__OBJETIVO 1__:
Reescribe como lista JSON de cadenas, una por cada línea y sin las líneas en blanco, el tramo de las entradas que va desde la línea que contiene "Image resolution: width=1568" hasta la línea que contiene "[1041, 541]", ambas incluidas.

__FRAGMENTO__:
Asier, que no se limita a ser maestro de ceremonias, se
convierte aquí en un ser sin género, en el que es posible ver a guerreros de
otras tierras, a gitanas errantes o a copleras que arrastran cansadas su
larguísima bata de cola. Sus faldas que
giran, sus mangas que derrochan encajes, sus vestidos que bien podrían ser los
de un obispo o los de una dolorosa barroca bailando en un cabaret, nos hablan
de un universo en el que lo masculino y lo femenino se diluyen. En el que, al
fin, hemos superado las fronteras de la normalidad y hemos comenzado a danzar
sin límites. El cuerpo del artista, que se mueve como si estuviera poseído por
la furia del viento, es una lección de humanidad. Cuerpos vivientes que bailamos
desde nuestra fragilidad. La reconquista del cuerpo que es poderoso porque es
vulnerable.
Asier, que es capaz de volverse el hombre más tierno del
mundo cuando le canta a la niña Clara de nieve y a los paisajes de Marcos, y
que nos confiesa, que como Mina, también odia el verano, nos arrastra hacia su
templo abierto de par en par y se deja la piel, el sudor y el alma en el
escenario. Nos posee fuerte y lento, como si nos revolcáramos todos con él en
un barrizal. Nos libera de las emociones
recicladas en contenedores y sustituye nuestro único ojo de cíclope por un
nuevo par de ojos. Danzad, danzad, malditos. Todas y todos somos la novia que salta
y que ya no teme a nadie. La que camina sola, la que no conoce el peligro, la deseada
y que ahora ya no conoce el miedo porque se ha convertido en la dueña de su
deseo. Con Mastodonte hemos descubierto
al fin que lo que queremos es que nos quieran, que quien más y quien menos se
meaba en el colchón y que yo, al menos yo, también fui un niño al que los niños
insultaban pero las niñas no.

__OBJETIVO 2__:
Enumera todos los nombres propios de persona que aparecen en el fragmento.

__LAS ENTRADAS__:
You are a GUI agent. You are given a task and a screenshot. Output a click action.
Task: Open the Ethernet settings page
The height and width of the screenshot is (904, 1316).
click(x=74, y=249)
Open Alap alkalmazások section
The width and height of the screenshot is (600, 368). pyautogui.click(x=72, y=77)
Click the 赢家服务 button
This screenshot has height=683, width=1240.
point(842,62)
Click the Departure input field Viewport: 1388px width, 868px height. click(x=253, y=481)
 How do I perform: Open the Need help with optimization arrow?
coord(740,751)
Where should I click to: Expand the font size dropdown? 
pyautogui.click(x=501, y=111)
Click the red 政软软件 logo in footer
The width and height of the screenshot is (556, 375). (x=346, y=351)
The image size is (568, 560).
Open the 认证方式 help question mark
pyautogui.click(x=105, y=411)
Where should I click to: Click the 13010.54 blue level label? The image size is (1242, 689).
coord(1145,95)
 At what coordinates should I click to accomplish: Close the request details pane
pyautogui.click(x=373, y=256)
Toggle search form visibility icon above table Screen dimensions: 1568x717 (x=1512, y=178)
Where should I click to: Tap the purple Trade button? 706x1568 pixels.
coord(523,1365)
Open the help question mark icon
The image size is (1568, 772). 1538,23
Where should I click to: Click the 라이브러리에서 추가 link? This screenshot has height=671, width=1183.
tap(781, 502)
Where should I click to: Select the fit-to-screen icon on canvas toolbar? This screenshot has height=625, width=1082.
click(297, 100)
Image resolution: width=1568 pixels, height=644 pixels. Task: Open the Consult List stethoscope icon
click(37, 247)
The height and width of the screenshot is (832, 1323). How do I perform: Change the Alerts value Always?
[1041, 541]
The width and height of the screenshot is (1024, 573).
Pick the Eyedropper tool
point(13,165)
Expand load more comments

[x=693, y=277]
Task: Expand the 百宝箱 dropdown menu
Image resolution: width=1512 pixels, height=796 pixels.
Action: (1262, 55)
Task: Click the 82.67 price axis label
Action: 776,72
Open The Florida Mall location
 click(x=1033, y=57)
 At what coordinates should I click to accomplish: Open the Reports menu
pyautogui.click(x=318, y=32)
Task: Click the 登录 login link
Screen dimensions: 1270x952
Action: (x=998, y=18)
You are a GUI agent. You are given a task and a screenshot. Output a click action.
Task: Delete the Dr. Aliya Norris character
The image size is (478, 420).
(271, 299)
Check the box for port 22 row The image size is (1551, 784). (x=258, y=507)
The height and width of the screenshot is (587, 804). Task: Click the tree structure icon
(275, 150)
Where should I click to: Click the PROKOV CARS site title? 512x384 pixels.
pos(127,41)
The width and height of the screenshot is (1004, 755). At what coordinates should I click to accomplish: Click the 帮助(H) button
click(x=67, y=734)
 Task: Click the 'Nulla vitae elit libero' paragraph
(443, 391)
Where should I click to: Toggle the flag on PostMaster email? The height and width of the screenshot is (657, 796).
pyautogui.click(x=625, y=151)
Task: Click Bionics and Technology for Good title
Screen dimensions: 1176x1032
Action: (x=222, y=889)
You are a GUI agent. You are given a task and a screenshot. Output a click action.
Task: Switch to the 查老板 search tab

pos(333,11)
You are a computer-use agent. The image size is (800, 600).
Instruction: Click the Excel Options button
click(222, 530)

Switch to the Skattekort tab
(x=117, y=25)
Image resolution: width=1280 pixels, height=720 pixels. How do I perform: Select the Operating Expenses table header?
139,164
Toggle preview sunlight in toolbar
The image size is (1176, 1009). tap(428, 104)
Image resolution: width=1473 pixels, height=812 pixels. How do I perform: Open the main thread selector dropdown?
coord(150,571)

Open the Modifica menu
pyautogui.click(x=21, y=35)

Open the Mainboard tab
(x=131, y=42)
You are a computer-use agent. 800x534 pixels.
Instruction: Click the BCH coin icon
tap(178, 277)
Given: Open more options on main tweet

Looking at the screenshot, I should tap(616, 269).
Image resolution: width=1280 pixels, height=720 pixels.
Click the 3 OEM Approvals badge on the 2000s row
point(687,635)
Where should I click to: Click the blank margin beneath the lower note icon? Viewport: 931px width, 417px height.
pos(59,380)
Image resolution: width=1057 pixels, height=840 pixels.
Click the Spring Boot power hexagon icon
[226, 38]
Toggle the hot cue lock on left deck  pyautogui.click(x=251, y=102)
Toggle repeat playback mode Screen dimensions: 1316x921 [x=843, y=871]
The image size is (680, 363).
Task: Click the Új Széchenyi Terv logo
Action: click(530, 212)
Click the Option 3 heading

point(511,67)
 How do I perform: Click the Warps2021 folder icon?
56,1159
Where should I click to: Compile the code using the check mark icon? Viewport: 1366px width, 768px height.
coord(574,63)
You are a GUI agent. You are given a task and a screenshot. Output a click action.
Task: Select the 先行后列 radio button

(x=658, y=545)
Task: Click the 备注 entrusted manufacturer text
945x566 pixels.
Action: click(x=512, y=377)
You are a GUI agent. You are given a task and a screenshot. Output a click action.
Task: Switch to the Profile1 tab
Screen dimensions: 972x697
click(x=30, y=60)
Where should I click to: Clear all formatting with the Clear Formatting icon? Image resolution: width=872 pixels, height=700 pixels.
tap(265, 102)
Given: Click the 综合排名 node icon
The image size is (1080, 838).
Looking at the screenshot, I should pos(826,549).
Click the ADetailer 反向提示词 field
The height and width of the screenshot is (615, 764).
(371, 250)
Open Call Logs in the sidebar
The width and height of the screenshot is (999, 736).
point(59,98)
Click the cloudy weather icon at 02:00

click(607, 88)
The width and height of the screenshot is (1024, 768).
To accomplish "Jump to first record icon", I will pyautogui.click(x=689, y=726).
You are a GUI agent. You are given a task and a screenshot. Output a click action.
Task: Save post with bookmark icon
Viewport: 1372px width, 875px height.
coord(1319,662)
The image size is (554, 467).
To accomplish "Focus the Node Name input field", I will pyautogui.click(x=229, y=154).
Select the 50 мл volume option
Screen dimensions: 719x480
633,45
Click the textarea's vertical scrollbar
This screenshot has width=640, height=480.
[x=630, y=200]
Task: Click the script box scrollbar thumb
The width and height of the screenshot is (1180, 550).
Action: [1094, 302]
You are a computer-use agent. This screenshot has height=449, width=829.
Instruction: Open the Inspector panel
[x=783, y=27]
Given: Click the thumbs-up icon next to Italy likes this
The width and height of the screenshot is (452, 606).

__RESULTADO 1__:
[
  "Image resolution: width=1568 pixels, height=644 pixels. Task: Open the Consult List stethoscope icon",
  "click(37, 247)",
  "The height and width of the screenshot is (832, 1323). How do I perform: Change the Alerts value Always?",
  "[1041, 541]"
]

__RESULTADO 2__:
Asier, Clara, Marcos, Mina